→ Set exercise
Write the next part of the mailing-list message below about the QEMU Live Update patch series, picking up after its last quoted line.

→ Text section
◆ ◆ ◆ ◆ ◆ ◆ ◆

All of lore.kernel.org
 help / color / mirror / Atom feed
From: Steven Sistare <steven.sistare@oracle.com>
To: Stefan Hajnoczi <stefanha@redhat.com>
Cc: "Daniel P. Berrange" <berrange@redhat.com>,
	"Michael S. Tsirkin" <mst@redhat.com>,
	"Jason Zeng" <jason.zeng@linux.intel.com>,
	"Alex Bennée" <alex.bennee@linaro.org>,
	"Juan Quintela" <quintela@redhat.com>,
	qemu-devel@nongnu.org,
	"Dr. David Alan Gilbert" <dgilbert@redhat.com>,
	"Alex Williamson" <alex.williamson@redhat.com>,
	"Marc-André Lureau" <marcandre.lureau@redhat.com>,
	"Paolo Bonzini" <pbonzini@redhat.com>,
	"Philippe Mathieu-Daudé" <philmd@redhat.com>,
	"Markus Armbruster" <armbru@redhat.com>
Subject: Re: [PATCH V3 00/22] Live Update
Date: Fri, 14 May 2021 11:15:18 -0400	[thread overview]
Message-ID: <29356c3a-0b3f-2773-4f9f-18ff4ed4d5bb@oracle.com> (raw)
In-Reply-To: <YJ5kokhzyA5tCom3@stefanha-x1.localdomain>

On 5/14/2021 7:53 AM, Stefan Hajnoczi wrote:
> On Thu, May 13, 2021 at 04:21:15PM -0400, Steven Sistare wrote:
>> On 5/12/2021 12:42 PM, Stefan Hajnoczi wrote:
>>> On Fri, May 07, 2021 at 05:24:58AM -0700, Steve Sistare wrote:
>>>> Provide the cprsave and cprload commands for live update.  These save and
>>>> restore VM state, with minimal guest pause time, so that qemu may be updated
>>>> to a new version in between.

◆ ◆ ◆ ◆ ◆ ◆ ◆

→ Information provided
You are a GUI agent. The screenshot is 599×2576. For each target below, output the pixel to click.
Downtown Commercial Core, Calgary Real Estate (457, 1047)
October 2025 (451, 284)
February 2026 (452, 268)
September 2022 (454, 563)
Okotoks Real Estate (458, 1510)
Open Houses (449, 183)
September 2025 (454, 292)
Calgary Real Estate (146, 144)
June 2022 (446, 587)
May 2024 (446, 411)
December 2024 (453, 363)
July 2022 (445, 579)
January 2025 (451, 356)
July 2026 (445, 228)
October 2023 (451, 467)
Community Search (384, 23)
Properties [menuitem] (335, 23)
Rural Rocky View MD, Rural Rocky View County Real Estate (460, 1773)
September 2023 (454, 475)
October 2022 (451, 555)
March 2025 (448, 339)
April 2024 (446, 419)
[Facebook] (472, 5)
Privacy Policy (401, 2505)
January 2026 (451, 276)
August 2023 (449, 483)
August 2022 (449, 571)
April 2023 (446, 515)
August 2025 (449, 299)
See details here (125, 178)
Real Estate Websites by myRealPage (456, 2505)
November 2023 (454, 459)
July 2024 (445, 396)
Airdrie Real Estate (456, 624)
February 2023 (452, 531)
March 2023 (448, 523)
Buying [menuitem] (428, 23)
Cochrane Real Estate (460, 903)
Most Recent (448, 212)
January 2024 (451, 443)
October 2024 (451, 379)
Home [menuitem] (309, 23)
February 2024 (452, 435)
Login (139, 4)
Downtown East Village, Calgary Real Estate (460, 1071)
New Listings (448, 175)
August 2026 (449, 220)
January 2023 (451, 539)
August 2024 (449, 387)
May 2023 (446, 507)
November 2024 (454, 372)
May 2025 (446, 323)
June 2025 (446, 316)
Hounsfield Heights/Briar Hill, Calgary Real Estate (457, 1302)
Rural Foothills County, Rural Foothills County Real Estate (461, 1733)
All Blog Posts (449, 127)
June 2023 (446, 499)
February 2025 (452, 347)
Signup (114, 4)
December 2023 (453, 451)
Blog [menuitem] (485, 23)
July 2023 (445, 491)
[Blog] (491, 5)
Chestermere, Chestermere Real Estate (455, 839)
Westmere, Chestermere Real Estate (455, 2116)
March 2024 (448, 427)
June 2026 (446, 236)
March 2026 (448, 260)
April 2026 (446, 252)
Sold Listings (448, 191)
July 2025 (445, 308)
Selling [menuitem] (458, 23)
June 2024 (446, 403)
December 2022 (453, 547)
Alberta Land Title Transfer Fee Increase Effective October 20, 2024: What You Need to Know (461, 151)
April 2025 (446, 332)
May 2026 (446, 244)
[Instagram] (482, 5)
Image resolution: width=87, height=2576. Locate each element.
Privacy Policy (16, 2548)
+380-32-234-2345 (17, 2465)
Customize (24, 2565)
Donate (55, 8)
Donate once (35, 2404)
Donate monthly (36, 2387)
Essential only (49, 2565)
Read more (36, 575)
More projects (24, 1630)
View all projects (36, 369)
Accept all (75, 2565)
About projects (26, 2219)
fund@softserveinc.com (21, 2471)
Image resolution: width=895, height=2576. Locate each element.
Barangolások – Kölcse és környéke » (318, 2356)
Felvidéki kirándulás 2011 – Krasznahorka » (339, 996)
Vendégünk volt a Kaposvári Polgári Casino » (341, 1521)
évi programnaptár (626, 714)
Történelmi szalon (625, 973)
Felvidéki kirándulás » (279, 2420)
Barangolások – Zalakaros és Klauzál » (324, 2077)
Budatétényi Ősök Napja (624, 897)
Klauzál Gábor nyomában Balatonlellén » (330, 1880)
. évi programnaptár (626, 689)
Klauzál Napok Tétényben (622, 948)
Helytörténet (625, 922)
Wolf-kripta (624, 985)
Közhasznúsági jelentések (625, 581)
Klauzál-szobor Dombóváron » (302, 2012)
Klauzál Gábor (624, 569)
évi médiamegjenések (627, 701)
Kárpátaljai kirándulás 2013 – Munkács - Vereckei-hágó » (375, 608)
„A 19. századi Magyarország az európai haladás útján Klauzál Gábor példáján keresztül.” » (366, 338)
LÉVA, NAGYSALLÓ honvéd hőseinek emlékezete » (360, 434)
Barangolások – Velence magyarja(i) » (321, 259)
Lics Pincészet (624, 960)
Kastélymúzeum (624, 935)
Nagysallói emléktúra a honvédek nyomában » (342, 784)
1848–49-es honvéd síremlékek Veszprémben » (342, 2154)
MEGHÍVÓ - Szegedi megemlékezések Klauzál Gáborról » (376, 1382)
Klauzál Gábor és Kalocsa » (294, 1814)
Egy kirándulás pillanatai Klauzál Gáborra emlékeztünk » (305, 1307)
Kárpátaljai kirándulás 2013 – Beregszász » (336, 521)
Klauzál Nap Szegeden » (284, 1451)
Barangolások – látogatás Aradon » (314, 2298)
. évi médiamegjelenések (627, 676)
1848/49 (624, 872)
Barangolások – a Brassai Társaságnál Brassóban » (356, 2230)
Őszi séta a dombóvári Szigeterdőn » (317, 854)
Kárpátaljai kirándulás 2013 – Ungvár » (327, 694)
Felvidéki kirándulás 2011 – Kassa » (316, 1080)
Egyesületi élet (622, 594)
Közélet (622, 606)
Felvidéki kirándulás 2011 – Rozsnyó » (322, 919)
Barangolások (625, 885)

◆ ◆ ◆ ◆ ◆ ◆ ◆

→ Output of the task
>>>>
>>>> cprsave stops the VM and saves vmstate to an ordinary file.  It supports two
>>>> modes: restart and reboot.  For restart, cprsave exec's the qemu binary (or
>>>> /usr/bin/qemu-exec if it exists) with the same argv.  qemu restarts in a
>>>> paused state and waits for the cprload command.
>>>
>>> I think cprsave/cprload could be generalized by using QMP to stash the
>>> file descriptors. The 'getfd' QMP command already exists and QEMU code
>>> already opens fds passed using this mechanism.
>>>
>>> I haven't checked but it may be possible to drop some patches by reusing
>>> QEMU's monitor file descriptor passing since the code already knows how
>>> to open from 'getfd' fds.
>>>
>>> The reason why using QMP is interesting is because it eliminates the
>>> need for execve(2). QEMU may be unable to execute a program due to
>>> chroot, seccomp, etc.
>>>
>>> QMP would enable cprsave/cprload to work both with and without
>>> execve(2).
>>>
>>> One tricky thing with this approach might be startup ordering: how to
>>> get fds via the QMP monitor in the new process before processing the
>>> entire command-line.
>>
>> Early on I experimented with a similar approach.  Old qemu passed descriptors to an
>> escrow process and exited; new qemu started and retrieved the descriptors from escrow.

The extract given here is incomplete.